People at the intersection of global politics and financial schemes seem to have a special network all their own.

Guo Wengui, a billionaire businessman self-exiled from China for nearly a decade, has raked in cash while billing himself as a righteous opponent of that nation’s Central Committee of the Communist Party.  Steve Bannon, who became wealthy on Wall Street, bills himself as a rightist guru.

George Santos, the lie-spewing Queens-Nassau representative in Congress, famously bills himself as whatever might work before a target audience. These days he’s trying to survive criminal prosecution as well as investigation by the House Ethics Committee.

When the Justice Department busted Santos May 10 on charges of money laundering, fraud, theft of public funds, and false statements, Santos bizarrely invoked the name of Guo. Santos tweeted: “I asked questions about #MilesGuo & the DOJ indicts me 5 days later! The fight is real & I’m OVER the target, I need your support to keep me fighting for freedom. #MAGA #TrumpWasRightAboutEverything #StopTheCCP #freeMilesGuo.”

According to published reports, Santos sat May 5 for a live-streamed interview at Guo’s Mahwah, New Jersey, mansion, conducted by two of the billionaire’s aides, presumably reaching a niche audience liable to send contributions. The jailed Guo these days is fighting grift allegations of his own and suggesting a conspiracy against him. 

Guo, who's also known as Miles Kwok, or Ho Wan Kwak, was charged in March in the Southern District of New York with carrying out a complex billion-dollar scam. Prosecutors say Kwok deceptively solicited investments in various entities through false representations to “hundreds of thousands of Kwok’s online followers.” More than $630 million in alleged fraud proceeds were reported seized.

At this point Santos’ fealty to Guo might well be mutual. Last week Santos disclosed that he took in about $179,000 in the most recent quarter of which $85,000 went to himself, as partial payback of loans he made to his campaign. Santos has appealed for donations on Gettr, a social media site financed by Guo, who also controls the platform, according to published reports

Two donors said Santos’ statements against China got them to contribute the maximum amount allowed.

Back in January, Santos drew some soft publicity by appearing on Bannon's "War Room" podcast.

Bannon has his own ties to Guo.
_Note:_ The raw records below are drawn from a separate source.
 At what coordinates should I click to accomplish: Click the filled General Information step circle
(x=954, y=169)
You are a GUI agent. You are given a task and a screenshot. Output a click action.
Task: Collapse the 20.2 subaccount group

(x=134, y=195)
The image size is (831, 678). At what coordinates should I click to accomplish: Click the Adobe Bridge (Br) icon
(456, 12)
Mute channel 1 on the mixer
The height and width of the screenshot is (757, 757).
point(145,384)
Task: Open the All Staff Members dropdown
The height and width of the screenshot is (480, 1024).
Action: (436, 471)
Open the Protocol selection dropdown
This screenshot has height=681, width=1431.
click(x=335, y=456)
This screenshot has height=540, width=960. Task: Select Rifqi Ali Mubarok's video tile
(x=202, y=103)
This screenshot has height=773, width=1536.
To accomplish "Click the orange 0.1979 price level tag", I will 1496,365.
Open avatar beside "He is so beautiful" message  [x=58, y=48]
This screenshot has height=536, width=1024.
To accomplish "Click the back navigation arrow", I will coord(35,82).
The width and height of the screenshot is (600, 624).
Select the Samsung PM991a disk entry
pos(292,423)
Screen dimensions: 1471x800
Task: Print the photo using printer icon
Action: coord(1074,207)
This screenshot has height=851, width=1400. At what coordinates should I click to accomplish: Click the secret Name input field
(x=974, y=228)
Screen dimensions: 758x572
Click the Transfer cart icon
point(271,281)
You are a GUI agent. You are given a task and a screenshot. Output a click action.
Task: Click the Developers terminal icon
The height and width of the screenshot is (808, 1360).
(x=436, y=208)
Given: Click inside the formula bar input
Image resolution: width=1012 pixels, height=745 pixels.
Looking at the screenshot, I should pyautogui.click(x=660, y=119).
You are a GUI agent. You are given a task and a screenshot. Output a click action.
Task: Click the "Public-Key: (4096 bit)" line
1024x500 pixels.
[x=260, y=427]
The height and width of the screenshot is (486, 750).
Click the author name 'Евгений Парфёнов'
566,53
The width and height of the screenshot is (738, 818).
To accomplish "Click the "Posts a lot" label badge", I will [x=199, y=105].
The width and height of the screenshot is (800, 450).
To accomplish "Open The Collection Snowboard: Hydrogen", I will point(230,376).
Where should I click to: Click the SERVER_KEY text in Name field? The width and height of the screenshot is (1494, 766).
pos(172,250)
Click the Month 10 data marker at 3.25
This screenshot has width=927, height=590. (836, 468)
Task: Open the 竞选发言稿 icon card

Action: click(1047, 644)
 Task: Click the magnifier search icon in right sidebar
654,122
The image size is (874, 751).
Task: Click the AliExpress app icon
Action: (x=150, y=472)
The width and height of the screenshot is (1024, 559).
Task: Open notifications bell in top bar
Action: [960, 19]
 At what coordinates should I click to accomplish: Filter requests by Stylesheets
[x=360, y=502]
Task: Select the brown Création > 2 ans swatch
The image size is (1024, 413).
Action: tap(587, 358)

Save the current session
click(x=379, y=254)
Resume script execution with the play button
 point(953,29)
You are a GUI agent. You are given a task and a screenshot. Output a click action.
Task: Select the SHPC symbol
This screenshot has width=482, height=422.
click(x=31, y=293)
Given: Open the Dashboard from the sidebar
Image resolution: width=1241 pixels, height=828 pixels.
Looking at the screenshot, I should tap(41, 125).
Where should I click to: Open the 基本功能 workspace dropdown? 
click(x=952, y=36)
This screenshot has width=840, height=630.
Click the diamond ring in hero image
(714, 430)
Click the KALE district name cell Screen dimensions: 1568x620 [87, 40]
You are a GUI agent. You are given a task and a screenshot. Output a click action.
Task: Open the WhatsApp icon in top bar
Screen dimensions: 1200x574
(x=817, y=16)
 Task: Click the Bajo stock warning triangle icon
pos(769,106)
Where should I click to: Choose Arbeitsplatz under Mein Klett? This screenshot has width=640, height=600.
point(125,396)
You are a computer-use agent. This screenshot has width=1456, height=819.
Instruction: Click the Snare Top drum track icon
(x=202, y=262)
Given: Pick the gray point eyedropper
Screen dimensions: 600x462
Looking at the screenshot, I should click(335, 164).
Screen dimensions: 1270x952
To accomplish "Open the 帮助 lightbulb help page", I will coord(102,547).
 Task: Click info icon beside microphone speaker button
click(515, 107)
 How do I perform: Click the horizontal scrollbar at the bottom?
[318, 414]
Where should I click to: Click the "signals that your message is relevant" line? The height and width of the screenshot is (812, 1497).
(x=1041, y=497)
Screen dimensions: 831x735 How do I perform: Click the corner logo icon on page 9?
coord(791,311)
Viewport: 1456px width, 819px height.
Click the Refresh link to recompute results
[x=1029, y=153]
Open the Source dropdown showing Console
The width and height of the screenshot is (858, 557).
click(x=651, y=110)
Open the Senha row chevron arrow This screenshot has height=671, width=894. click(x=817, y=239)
Nearly three years ago, the ex-White House aide to Donald Trump was even arrested by FBI agents from the Southern District aboard Guo’s yacht off Westbrook, Connecticut. as Guo looked on.

Bannon was accused with three codefendants of defrauding donors in connection with an online crowdfunding campaign known as “We Build the Wall” that raised more than $25 million, U.S. Attorney Audrey Strauss said at the time.

But before leaving office in January 2021, Trump pardoned Bannon. Since then Bannon was convicted and sentenced to four months for contempt of Congress in its Jan. 6 investigation. He has also been ordered by a judge to pay hundreds of thousands of dollars he owes in legal fees to his former lawyers at the firm Davidoff, Hutcher & Citron LLP.

In the world of Guo, Bannon, and mere Santos, players raise funds from strangers, use them as they will, run afoul of the law, try their luck in court, and seek to spin the whole mess as a defiant struggle against overbearing authorities. These folks read from the same page.

Columnist Dan Janison's opinions are his own.